Décisions | Chambre pénale de recours
ACPR/163/2025 du 28.02.2025 sur ONMMP/2504/2024 ( MP ) , REJETE
république et | canton de Genève | |
POUVOIR JUDICIAIRE P/12278/2023 ACPR/163/2025 COUR DE JUSTICE Chambre pénale de recours Arrêt du vendredi 28 février 2025 |
Entre
A______, ______, agissant en personne,
recourant,
contre l'ordonnance de non-entrée en matière rendue le 6 juin 2024 par le Ministère public,
et
LE MINISTÈRE PUBLIC de la République et canton de Genève, route de Chancy 6B, 1213 Petit-Lancy - case postale 3565, 1211 Genève 3,
intimé.
EN FAIT :
A. a. Par acte déposé le 24 juin 2024, A______ recourt contre l'ordonnance du 6 juin 2024, notifiée le 14 suivant, par laquelle le Ministère public a refusé d'entrer en matière sur sa plainte du 4 juin 2023 contre B______ [de son vrai nom, B______, ci-après B______].
b. Le recourant a été dispensé de verser les sûretés (art. 383 CPP).
B. Les faits pertinents suivants ressortent du dossier :
a. La Dre B______ est responsable du programme C______ (ci-après, PC______) [auprès de] D______.
b. Lorsqu'il travaillait pour la société E______, A______ a fonctionné comme interprète ______ pour le PC______, avant d'être licencié en 2020.
c. Par lettre datée du 4 juin 2023, reçue au greffe du Ministère public le 7 suivant, A______ a déposé plainte pénale contre B______, pour diffamation et calomnie.
En janvier 2023, il avait reçu un avertissement écrit de son employeur [F______], lui interdisant de collaborer avec l'un de leurs clients [D______] à cause d'une "dénonciation". Le 6 mars 2023, la F______ l'avait informé, par courriel, que le motif invoqué concernerait une faute grave ainsi que le piratage d'un dossier confidentiel qu'il aurait commis avant son engagement. Il avait appris de sa hiérarchie, à la fin du mois de mai 2023, que B______ était l'auteur de ces "calomnies".

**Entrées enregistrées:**
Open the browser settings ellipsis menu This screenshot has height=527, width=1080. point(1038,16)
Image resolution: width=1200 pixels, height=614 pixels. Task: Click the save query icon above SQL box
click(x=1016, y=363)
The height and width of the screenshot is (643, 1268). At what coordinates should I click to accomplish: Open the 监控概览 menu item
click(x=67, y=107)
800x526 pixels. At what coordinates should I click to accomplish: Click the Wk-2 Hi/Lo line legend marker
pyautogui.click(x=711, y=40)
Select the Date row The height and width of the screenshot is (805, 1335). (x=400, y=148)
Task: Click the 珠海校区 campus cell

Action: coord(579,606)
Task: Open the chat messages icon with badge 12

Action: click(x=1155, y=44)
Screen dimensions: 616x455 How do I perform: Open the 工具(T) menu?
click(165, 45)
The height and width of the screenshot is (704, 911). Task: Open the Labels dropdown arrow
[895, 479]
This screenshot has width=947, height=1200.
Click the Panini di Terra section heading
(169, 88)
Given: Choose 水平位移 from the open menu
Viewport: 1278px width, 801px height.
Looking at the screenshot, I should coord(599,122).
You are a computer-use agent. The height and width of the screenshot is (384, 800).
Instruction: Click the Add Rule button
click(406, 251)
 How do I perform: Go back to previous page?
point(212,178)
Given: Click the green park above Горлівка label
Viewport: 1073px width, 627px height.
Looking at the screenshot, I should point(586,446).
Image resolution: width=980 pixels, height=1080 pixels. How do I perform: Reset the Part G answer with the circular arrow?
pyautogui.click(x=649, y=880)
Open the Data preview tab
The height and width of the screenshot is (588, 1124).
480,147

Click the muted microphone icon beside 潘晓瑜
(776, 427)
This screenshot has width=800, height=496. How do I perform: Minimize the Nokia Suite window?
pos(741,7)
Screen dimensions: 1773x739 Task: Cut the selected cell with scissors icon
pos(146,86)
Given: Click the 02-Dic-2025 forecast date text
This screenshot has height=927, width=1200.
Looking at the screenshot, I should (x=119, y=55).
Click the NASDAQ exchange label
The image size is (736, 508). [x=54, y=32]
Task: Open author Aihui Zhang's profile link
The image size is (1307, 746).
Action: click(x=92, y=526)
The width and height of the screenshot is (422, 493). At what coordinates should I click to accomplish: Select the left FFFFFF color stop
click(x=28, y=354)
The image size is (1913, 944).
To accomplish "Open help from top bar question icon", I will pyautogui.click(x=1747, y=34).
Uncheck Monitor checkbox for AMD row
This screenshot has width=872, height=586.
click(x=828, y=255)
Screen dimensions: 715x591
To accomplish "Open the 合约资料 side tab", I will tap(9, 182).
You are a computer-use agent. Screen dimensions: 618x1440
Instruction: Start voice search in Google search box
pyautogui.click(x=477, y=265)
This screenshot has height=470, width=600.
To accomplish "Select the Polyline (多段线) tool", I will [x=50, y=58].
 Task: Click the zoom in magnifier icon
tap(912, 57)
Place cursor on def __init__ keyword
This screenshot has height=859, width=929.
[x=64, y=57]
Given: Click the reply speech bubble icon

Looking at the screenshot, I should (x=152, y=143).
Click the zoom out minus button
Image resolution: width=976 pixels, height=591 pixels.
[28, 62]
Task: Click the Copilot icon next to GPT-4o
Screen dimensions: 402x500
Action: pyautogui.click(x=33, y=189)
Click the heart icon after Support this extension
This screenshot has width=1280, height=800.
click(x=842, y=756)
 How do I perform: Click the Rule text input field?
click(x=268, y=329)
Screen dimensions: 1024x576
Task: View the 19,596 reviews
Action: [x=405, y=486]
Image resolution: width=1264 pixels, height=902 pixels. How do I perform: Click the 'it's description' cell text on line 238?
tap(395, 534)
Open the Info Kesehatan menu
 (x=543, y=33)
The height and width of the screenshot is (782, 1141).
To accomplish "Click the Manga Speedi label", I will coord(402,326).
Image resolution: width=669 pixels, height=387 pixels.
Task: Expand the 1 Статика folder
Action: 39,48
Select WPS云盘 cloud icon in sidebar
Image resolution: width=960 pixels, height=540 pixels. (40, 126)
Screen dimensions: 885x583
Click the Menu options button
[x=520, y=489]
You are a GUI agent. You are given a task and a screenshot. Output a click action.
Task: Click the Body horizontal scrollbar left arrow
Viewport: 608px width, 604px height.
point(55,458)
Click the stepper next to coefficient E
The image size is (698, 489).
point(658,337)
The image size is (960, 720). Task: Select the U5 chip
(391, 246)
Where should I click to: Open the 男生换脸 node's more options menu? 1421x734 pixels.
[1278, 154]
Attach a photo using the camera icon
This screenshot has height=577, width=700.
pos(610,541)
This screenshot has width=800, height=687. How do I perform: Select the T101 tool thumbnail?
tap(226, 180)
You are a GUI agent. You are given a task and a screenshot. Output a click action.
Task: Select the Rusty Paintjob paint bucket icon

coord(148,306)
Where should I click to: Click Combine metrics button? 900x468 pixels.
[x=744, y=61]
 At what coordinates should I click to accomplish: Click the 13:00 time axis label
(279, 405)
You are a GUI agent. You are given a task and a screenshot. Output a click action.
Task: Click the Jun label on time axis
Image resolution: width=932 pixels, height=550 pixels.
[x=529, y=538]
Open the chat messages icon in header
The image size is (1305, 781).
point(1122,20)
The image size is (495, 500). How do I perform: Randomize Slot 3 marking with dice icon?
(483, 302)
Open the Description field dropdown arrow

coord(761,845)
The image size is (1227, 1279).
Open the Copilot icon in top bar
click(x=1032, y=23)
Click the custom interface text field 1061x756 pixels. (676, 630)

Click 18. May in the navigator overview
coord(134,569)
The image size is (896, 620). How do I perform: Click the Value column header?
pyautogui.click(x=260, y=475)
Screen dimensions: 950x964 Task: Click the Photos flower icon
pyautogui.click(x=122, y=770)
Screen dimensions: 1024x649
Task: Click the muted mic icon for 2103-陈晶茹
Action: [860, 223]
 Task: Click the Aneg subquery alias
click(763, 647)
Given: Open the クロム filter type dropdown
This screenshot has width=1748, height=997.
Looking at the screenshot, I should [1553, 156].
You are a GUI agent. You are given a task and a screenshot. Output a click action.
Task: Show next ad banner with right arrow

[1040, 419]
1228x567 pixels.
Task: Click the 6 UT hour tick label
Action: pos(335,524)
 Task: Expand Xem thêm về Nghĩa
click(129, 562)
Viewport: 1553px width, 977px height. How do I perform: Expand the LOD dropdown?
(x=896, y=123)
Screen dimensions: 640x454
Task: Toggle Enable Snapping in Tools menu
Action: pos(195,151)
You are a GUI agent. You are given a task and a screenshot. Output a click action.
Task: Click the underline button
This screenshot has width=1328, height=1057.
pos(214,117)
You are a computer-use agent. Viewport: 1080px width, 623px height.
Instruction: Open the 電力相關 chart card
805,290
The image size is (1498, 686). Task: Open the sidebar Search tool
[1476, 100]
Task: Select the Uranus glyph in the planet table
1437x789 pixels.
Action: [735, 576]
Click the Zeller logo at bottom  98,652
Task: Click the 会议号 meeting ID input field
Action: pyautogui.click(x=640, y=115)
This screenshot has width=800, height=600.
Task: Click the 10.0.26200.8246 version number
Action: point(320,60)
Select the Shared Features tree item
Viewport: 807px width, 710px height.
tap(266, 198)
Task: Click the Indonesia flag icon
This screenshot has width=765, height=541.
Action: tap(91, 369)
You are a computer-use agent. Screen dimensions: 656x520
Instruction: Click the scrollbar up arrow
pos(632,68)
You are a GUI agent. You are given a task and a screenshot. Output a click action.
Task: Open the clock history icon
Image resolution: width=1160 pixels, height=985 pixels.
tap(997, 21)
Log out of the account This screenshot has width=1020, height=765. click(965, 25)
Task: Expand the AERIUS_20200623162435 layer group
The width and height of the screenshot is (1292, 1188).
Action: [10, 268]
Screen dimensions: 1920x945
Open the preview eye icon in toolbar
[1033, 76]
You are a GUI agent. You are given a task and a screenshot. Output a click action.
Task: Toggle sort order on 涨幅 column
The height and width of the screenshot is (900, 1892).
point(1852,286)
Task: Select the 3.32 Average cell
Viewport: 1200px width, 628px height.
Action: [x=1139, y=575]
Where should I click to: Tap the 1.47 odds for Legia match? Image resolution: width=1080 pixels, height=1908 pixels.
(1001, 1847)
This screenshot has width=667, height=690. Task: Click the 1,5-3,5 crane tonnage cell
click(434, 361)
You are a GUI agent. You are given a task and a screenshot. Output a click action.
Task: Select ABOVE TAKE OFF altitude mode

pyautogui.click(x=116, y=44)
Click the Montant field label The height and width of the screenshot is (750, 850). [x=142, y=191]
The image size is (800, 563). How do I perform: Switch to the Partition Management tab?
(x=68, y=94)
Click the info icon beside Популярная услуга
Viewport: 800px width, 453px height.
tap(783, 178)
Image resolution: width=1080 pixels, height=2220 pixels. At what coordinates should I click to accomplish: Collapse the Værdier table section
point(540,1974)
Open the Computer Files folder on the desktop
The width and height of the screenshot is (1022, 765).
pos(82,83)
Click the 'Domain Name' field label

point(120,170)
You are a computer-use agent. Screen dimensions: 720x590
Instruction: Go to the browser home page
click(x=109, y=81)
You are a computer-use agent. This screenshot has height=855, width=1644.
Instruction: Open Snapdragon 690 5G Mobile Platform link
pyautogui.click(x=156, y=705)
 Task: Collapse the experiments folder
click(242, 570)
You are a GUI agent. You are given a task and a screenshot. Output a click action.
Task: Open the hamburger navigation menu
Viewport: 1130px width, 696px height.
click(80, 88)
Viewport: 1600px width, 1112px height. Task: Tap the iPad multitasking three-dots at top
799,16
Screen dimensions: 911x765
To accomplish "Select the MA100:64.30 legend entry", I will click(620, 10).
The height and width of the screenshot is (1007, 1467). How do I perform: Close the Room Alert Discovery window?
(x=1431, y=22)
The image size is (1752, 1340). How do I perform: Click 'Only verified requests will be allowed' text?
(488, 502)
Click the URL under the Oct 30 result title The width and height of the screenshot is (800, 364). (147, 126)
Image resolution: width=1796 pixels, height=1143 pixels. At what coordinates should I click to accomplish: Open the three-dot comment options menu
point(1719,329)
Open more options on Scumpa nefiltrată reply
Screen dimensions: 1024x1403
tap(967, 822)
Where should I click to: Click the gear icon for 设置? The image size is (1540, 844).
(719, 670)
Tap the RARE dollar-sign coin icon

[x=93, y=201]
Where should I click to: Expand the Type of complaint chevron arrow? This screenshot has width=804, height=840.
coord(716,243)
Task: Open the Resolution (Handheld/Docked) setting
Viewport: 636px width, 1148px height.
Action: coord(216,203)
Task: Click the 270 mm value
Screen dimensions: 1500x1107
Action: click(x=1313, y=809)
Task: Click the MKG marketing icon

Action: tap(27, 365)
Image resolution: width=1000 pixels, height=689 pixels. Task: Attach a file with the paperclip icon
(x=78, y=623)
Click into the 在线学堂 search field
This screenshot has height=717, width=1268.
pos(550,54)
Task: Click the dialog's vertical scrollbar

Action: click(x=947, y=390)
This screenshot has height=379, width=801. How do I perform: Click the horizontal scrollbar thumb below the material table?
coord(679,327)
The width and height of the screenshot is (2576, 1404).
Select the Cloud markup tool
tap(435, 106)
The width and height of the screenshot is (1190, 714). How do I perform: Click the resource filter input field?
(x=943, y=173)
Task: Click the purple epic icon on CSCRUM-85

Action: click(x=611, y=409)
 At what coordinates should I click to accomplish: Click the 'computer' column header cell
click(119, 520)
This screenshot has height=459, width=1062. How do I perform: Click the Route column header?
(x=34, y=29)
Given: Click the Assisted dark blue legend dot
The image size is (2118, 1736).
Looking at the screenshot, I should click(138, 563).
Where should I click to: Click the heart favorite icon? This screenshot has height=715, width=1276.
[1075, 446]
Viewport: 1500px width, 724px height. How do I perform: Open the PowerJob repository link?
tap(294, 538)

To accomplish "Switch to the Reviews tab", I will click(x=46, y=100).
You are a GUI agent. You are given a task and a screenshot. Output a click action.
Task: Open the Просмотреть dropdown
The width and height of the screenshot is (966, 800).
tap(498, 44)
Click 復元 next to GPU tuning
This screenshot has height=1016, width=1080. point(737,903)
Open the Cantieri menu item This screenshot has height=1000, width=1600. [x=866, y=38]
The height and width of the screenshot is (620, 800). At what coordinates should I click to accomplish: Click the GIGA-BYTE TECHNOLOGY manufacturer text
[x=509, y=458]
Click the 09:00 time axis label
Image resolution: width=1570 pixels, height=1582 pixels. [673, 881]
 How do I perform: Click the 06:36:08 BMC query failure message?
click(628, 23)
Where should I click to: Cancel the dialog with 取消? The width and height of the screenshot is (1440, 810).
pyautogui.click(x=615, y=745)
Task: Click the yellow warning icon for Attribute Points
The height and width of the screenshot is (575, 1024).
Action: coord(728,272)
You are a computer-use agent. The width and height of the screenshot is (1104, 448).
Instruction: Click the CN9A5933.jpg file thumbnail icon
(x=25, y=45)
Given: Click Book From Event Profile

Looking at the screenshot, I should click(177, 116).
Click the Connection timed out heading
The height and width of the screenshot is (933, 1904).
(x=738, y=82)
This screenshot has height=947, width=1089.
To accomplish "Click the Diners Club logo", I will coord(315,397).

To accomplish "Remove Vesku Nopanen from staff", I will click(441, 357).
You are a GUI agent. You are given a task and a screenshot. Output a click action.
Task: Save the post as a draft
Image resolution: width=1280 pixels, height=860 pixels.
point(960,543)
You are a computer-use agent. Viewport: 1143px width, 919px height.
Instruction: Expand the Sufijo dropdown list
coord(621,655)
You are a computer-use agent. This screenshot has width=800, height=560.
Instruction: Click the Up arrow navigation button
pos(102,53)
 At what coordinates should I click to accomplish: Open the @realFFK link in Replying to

**TRAVAIL À FAIRE:**
1) Recopiez le passage de l'arrêt qui commence par les mots contenant « Décisions | Chambre » et se termine par « (art. 383 CPP). ».
2) Selon l'arrêt, à quelle date le Ministère public a-t-il rendu l'ordonnance de non-entrée en matière contre laquelle A______ recourt ?

**RÉPONSES DE L'EXERCICE:**
1)
Décisions | Chambre pénale de recours
ACPR/163/2025 du 28.02.2025 sur ONMMP/2504/2024 ( MP ) , REJETE
république et | canton de Genève | |
POUVOIR JUDICIAIRE P/12278/2023 ACPR/163/2025 COUR DE JUSTICE Chambre pénale de recours Arrêt du vendredi 28 février 2025 |
Entre
A______, ______, agissant en personne,
recourant,
contre l'ordonnance de non-entrée en matière rendue le 6 juin 2024 par le Ministère public,
et
LE MINISTÈRE PUBLIC de la République et canton de Genève, route de Chancy 6B, 1213 Petit-Lancy - case postale 3565, 1211 Genève 3,
intimé.
EN FAIT :
A. a. Par acte déposé le 24 juin 2024, A______ recourt contre l'ordonnance du 6 juin 2024, notifiée le 14 suivant, par laquelle le Ministère public a refusé d'entrer en matière sur sa plainte du 4 juin 2023 contre B______ [de son vrai nom, B______, ci-après B______].
b. Le recourant a été dispensé de verser les sûretés (art. 383 CPP).

2) Le 6 juin 2024.